Status Report From: U.S. House of Representatives
Posted: Thursday, July 25, 2013

From: Dawson, Mark
Sent: Wednesday, July 24, 2013 5:02 PM
To: Dawson, Mark
Subject: NASA Launch Pad 39A; what's the big deal?

Space LA's and LD's,

Some offices have asked me about this matter. The information below may be useful to you and your boss.

I see that at least one major news source depicted the situation as a struggle between two billionaires.

That is the sensational angle, but from the standpoint of the government's stewardship of public property, the issue, actually, is a choice between two different management choices: should multiple companies have access to this taxpayer-funded, unique pad? Or should one company have it all to itself?

One thing not entirely clear from some stories is that this launch pad is one of only two, of this capacity, in the entire country. This is the pad that launched Shuttles and the Apollo program Saturn V rocket. It is a billion dollar investment by the taxpayer.

Exclusive use of Pad 39A seems to go against the grain of this Administration's policy of promoting multiple launch providers. Even a "short" five year lease means that companies without access to the pad are disadvantaged in their bidding for U.S. and international launches, since launch plans (and thus, bids) are made years in advance (often five years or more). Multiple commercial space companies desire to have assured access to launch facilities so that they can competitively bid for launches, and in order to make viable plans for the next ten years.

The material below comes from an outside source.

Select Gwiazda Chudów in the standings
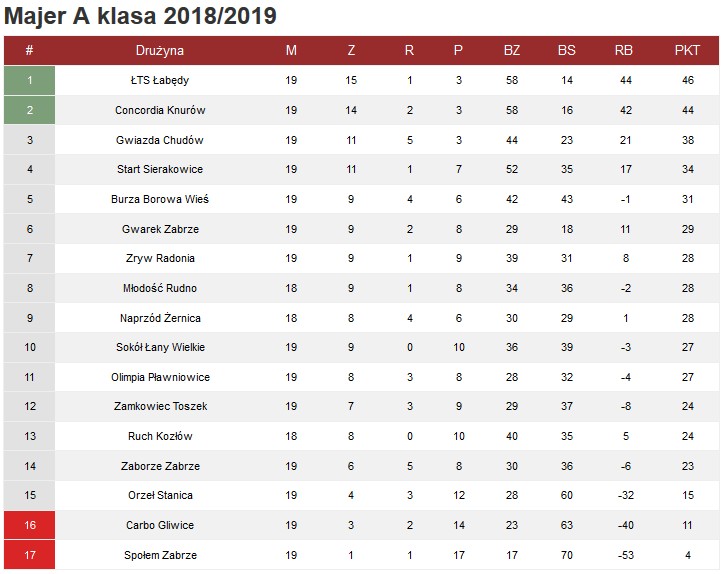click(160, 140)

NASA's position is that it "can't" afford to maintain the pad any longer (in its mothball status) and that it (NASA) has no use for the pad. One rumor circulating on the Hill was a figure of $20 million annually. That is incorrect. The FY12 budget figure for maintenance was $1.2 million. [NASA verified]. More than one company is willing to cover both the mothballing cost and the additional costs of systems needed to make the Pad an active site again. $1.2 million, a year, of mothball costs, therefore, are not a reason to rush into an exclusive lease contract in the next few weeks, before Congress has had sufficient time to review the matter.

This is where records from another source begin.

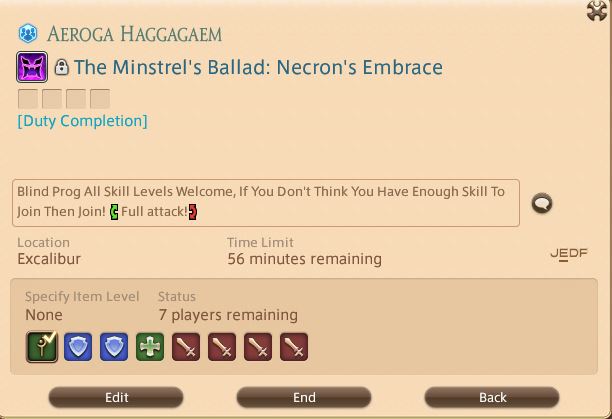612x419 pixels.
Task: Click the End button to end recruitment
Action: point(304,397)
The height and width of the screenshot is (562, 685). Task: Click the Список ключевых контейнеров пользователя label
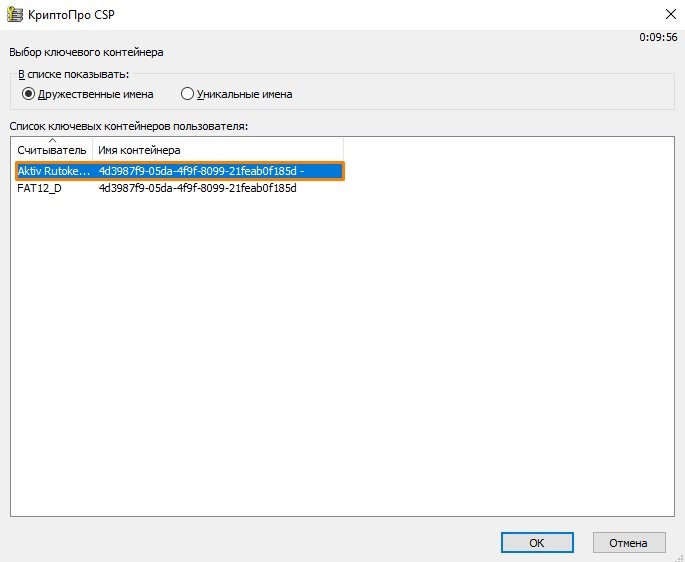point(128,126)
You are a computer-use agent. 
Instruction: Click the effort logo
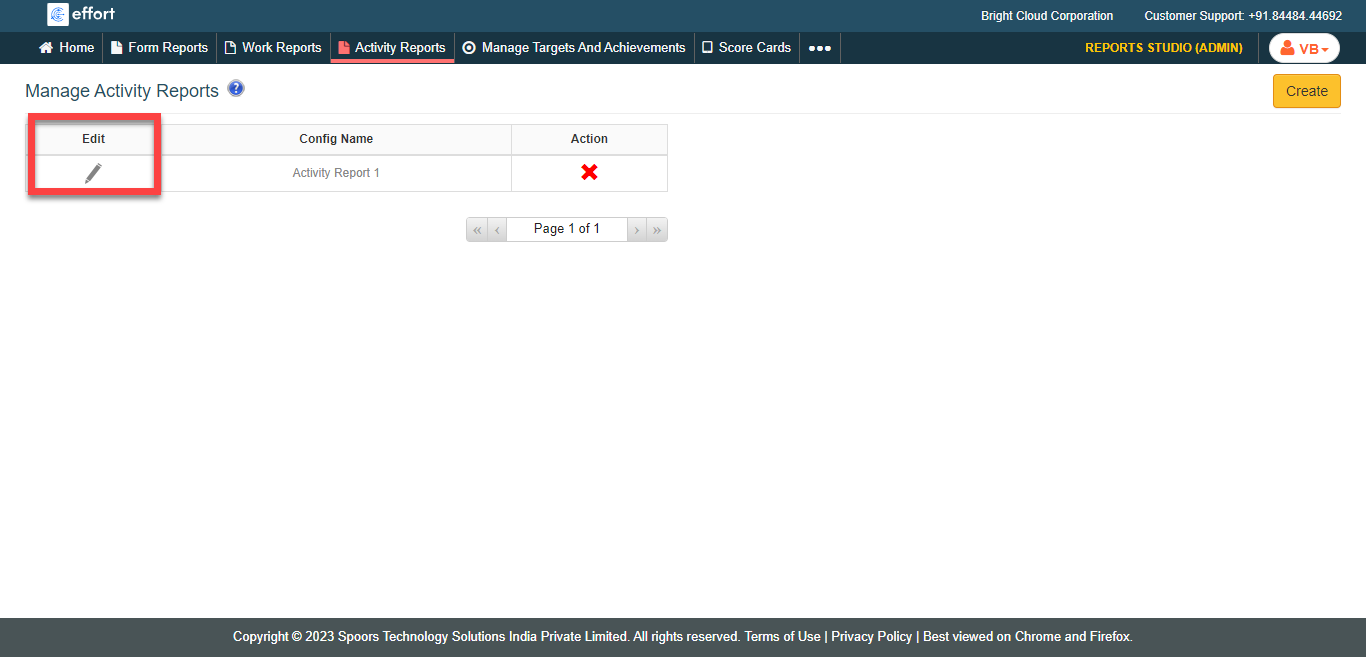[x=81, y=14]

Secondly, exclusive use of pad 39A would mean that there is no backup pad for launches of the nation's largest rockets, whether commercial rockets or the Space Launch System (SLS) rocket. Pad 39B was selected for use by the SLS system. Although some sharing of the pad is possible, it is commercial companies who do not want sharing of the SLS pad to be the only option for their largest rockets.

Another idea I heard recently is that Pad 39B should be the multi-user pad, and that Pad 39A "cannot" be made multi-user. In the picture (see attachment), the pads look alike, don't they? That's because they are. Both pads are designed to be used by mobile launcher platforms. If 39A could not be used by more than one launch company, neither could 39B. Pad 39A can be developed for multi-company use.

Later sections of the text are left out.